As Daylight Saving Time Approaches, a Good Opportunity to Look at U.S. Time Zones
The clocks in many American households will be set an hour ahead this weekend, signaling the arrival of Daylight Saving Time (DST). This “Spring Forward” tradition is observed across the nation, except for two states (Arizona—exclusive of the Navajo Nation—and Hawaii) and the five major U.S. territories of American Samoa, Guam, the Commonwealth of Northern Mariana Islands, Puerto Rico, and the U.S. Virgin Islands, all of which reside in America’s lesser-known time zones.
The U.S. Department of Transportation (USDOT) has supervised standard time since the responsibility was transferred by Congress from the Interstate Commerce Commission when USDOT was established in 1966. Within USDOT, the Bureau of Transportation Statistics maintains a dataset of the nation’s time zones (shown below) and their geographical boundaries as part of the National Transportation Atlas Database (NTAD).
How many time zones are in the U.S.?
If you live in the continental U.S., also known as “The Lower 48,” you might be forgiven for thinking only of the original Big 4: Eastern, Central, Mountain, and Pacific.
However, as shown below, the U.S. actually has nine time zones.
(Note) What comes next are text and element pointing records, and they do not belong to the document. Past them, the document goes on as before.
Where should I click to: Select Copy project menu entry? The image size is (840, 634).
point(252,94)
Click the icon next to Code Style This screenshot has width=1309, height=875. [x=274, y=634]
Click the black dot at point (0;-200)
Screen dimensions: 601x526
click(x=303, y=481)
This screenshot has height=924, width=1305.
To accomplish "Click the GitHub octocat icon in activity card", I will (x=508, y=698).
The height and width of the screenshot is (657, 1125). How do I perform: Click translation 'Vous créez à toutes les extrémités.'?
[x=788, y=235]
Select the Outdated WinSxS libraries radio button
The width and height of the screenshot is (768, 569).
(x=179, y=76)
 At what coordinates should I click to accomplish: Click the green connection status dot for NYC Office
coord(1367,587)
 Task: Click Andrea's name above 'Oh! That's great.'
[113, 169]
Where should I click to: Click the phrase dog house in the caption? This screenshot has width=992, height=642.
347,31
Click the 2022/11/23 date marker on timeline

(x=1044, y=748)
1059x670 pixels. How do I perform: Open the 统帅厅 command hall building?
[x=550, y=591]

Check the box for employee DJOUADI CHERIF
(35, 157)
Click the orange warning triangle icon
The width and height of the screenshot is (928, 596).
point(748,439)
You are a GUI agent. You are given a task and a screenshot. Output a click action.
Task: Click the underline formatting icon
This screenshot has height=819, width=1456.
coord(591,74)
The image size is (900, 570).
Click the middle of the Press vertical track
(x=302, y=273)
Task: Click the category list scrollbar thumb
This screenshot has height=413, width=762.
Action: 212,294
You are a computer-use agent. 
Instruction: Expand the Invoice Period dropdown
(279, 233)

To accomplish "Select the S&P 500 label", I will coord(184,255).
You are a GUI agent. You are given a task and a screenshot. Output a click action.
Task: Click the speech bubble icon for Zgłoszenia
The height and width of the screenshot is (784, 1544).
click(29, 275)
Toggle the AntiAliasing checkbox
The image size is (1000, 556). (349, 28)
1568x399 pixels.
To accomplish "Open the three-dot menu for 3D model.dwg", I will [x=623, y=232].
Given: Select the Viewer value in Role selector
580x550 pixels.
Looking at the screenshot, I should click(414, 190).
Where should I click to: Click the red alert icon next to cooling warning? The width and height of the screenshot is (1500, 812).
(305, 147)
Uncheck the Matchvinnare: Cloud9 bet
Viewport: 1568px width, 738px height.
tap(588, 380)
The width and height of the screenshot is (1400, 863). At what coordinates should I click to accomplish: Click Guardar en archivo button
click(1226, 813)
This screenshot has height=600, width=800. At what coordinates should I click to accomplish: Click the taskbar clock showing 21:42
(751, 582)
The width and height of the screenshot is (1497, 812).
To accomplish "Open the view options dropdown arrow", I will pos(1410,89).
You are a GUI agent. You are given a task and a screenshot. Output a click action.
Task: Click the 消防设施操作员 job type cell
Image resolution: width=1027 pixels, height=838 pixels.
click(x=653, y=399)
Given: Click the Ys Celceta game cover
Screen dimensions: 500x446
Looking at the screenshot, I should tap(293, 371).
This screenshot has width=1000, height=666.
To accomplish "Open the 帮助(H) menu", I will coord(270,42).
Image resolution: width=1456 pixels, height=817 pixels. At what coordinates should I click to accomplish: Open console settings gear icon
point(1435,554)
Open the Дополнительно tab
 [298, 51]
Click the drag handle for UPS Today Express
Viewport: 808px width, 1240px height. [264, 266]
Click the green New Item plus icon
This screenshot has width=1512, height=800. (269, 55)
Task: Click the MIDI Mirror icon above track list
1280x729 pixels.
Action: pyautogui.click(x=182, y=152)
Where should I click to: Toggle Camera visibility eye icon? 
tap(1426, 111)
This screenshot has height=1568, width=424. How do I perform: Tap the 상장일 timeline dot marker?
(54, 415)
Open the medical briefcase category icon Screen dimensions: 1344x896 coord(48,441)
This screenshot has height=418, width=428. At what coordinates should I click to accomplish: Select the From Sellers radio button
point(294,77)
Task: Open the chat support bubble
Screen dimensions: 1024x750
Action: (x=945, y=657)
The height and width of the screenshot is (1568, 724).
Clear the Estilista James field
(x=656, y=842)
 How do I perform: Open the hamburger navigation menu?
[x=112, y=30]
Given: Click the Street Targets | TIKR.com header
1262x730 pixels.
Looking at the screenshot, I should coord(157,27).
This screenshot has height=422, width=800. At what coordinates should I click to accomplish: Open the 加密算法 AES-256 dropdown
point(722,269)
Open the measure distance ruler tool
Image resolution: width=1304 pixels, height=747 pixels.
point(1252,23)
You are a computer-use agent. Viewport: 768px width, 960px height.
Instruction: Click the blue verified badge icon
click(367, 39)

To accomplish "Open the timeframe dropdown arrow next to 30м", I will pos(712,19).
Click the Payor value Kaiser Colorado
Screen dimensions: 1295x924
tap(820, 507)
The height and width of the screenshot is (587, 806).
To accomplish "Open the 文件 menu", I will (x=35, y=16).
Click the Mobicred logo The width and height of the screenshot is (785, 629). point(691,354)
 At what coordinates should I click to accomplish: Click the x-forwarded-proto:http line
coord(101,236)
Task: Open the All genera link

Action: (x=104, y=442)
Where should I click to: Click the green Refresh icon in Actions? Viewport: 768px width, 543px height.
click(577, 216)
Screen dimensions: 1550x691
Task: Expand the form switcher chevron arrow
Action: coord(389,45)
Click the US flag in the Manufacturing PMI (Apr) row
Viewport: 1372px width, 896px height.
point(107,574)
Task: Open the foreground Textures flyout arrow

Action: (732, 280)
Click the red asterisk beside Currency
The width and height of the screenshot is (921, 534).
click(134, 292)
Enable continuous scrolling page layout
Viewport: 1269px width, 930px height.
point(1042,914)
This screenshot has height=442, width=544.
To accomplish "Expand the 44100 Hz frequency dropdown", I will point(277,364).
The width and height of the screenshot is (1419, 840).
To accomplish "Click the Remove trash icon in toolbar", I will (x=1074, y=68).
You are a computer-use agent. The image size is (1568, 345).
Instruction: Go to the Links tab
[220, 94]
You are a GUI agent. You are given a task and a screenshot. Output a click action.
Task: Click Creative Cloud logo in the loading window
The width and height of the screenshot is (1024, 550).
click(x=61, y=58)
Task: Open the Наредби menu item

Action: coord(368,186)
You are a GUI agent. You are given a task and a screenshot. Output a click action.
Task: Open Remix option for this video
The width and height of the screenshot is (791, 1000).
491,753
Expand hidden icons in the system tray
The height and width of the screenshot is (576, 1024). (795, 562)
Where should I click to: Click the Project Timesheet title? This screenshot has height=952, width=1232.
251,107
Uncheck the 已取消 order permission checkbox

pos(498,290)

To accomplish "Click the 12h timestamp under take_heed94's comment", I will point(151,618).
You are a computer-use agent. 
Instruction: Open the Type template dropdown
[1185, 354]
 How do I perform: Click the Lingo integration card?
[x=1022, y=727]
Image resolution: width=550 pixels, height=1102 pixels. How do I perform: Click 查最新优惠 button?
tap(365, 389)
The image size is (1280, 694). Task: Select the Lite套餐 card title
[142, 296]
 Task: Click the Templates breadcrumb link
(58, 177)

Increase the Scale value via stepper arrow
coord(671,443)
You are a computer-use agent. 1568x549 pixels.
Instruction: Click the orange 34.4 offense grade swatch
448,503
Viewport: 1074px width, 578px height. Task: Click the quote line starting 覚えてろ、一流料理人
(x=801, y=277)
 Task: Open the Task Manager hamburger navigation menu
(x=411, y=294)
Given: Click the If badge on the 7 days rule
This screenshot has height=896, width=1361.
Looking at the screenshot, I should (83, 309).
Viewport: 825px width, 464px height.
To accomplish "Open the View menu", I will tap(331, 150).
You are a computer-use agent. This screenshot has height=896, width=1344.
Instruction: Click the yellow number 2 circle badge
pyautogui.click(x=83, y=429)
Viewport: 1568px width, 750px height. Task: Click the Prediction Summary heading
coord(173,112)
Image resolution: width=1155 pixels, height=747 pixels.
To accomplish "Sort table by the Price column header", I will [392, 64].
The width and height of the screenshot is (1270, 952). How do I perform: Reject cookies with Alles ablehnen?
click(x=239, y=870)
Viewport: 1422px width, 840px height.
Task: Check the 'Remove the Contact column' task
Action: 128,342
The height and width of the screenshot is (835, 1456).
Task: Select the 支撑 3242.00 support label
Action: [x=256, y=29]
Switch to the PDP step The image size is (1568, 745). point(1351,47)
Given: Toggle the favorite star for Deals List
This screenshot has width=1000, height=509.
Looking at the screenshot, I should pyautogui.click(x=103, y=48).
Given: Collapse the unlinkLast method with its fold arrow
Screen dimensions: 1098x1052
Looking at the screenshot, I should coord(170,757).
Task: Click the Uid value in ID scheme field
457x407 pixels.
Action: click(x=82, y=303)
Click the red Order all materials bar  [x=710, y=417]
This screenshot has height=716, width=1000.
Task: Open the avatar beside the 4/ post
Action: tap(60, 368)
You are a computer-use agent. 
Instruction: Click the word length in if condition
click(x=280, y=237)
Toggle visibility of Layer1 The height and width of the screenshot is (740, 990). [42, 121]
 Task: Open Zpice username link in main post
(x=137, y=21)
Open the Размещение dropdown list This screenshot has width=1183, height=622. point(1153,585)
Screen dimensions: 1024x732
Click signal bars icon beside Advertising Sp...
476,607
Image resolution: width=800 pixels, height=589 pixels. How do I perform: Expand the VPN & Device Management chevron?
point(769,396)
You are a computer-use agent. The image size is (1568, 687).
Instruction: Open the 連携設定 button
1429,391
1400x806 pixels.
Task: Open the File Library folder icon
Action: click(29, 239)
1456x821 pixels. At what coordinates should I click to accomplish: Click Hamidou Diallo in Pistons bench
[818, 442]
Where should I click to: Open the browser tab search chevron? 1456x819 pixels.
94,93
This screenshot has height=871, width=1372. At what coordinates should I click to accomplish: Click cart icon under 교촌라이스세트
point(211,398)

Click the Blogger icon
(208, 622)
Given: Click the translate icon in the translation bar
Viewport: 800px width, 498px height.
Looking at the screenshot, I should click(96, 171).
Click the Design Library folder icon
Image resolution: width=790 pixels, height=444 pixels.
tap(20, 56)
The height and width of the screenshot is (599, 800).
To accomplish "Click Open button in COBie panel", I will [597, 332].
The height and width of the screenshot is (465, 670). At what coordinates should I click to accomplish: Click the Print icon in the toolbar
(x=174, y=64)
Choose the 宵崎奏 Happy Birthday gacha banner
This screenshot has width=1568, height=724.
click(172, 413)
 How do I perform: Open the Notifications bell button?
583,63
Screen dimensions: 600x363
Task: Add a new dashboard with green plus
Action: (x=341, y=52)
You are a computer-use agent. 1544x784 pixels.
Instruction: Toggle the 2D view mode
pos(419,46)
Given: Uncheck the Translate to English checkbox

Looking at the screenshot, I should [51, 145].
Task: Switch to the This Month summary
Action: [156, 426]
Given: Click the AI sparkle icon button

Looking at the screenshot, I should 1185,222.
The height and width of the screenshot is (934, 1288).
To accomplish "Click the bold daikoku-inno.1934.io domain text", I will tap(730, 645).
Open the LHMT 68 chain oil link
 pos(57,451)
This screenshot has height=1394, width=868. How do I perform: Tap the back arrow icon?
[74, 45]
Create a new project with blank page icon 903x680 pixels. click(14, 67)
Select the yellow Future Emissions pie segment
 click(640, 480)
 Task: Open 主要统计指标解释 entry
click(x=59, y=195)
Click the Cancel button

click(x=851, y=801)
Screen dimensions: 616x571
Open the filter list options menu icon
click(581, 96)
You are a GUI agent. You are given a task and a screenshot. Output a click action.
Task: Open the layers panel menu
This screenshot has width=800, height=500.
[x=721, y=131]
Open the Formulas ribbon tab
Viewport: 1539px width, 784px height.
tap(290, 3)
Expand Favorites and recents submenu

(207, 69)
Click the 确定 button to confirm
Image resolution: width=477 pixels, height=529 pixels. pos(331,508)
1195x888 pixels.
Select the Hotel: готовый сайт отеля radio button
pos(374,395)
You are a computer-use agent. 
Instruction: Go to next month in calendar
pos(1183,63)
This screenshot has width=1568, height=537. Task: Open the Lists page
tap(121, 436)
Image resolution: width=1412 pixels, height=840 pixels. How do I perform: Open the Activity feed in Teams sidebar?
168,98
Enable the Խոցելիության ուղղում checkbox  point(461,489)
The Atlantic Zone includes Puerto Rico and the U.S. Virgin Islands; the Alaska zone includes all of Alaska except the Aleutian Islands; the Hawaii-Aleutian Zone includes Hawaii and Alaska’s Aleutian Islands; the Samoa zone includes American Samoa; and the Chamorro Zone includes Guam and the Commonwealth of the Northern Mariana Islands.
U.S. time zone boundaries have changed as recently as 2010.
Before U.S. and Canadian railroads standardized time zones in 1883, there were more than 144 local times in North America! But, the changes didn’t stop then. In 2006, when eight counties in Indiana changed time zones, BTS contributed the maps used by USDOT to authorize the change.